(Stored data)
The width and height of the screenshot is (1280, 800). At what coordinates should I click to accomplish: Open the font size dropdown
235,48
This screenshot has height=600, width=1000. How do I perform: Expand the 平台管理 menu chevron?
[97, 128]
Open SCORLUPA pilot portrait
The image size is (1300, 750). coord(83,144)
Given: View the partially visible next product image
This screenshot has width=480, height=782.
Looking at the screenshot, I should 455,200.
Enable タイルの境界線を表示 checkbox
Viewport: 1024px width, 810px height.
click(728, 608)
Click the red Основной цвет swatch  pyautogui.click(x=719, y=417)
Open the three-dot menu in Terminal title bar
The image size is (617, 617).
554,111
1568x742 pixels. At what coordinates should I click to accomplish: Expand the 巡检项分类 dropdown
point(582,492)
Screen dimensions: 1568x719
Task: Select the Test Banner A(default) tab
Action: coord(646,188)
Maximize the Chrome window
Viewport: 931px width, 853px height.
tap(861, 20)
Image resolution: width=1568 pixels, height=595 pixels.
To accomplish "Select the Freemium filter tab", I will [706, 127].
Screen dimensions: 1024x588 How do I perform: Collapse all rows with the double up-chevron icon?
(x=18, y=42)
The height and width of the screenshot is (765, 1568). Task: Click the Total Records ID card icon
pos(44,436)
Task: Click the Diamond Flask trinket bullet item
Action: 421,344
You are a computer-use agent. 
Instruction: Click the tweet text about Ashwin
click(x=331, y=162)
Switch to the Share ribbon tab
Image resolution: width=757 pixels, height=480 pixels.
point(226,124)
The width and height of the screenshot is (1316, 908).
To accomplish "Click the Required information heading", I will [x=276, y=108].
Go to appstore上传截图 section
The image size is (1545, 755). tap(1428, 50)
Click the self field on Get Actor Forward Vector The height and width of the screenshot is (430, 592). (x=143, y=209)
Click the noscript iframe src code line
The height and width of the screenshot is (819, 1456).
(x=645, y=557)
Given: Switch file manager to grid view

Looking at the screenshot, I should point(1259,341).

■ Exercise prompt
Each and every record above needs writing out exactly.

■ Exercise solution
The width and height of the screenshot is (1280, 800). At what coordinates should I click to accomplish: Open the font size dropdown
235,48
This screenshot has height=600, width=1000. How do I perform: Expand the 平台管理 menu chevron?
[97, 128]
Open SCORLUPA pilot portrait
The image size is (1300, 750). coord(83,144)
Given: View the partially visible next product image
This screenshot has width=480, height=782.
Looking at the screenshot, I should 455,200.
Enable タイルの境界線を表示 checkbox
Viewport: 1024px width, 810px height.
click(728, 608)
Click the red Основной цвет swatch  pyautogui.click(x=719, y=417)
Open the three-dot menu in Terminal title bar
The image size is (617, 617).
554,111
1568x742 pixels. At what coordinates should I click to accomplish: Expand the 巡检项分类 dropdown
point(582,492)
Screen dimensions: 1568x719
Task: Select the Test Banner A(default) tab
Action: coord(646,188)
Maximize the Chrome window
Viewport: 931px width, 853px height.
tap(861, 20)
Image resolution: width=1568 pixels, height=595 pixels.
To accomplish "Select the Freemium filter tab", I will [706, 127].
Screen dimensions: 1024x588 How do I perform: Collapse all rows with the double up-chevron icon?
(x=18, y=42)
The height and width of the screenshot is (765, 1568). Task: Click the Total Records ID card icon
pos(44,436)
Task: Click the Diamond Flask trinket bullet item
Action: 421,344
You are a computer-use agent. 
Instruction: Click the tweet text about Ashwin
click(x=331, y=162)
Switch to the Share ribbon tab
Image resolution: width=757 pixels, height=480 pixels.
point(226,124)
The width and height of the screenshot is (1316, 908).
To accomplish "Click the Required information heading", I will [x=276, y=108].
Go to appstore上传截图 section
The image size is (1545, 755). tap(1428, 50)
Click the self field on Get Actor Forward Vector The height and width of the screenshot is (430, 592). (x=143, y=209)
Click the noscript iframe src code line
The height and width of the screenshot is (819, 1456).
(x=645, y=557)
Given: Switch file manager to grid view

Looking at the screenshot, I should point(1259,341).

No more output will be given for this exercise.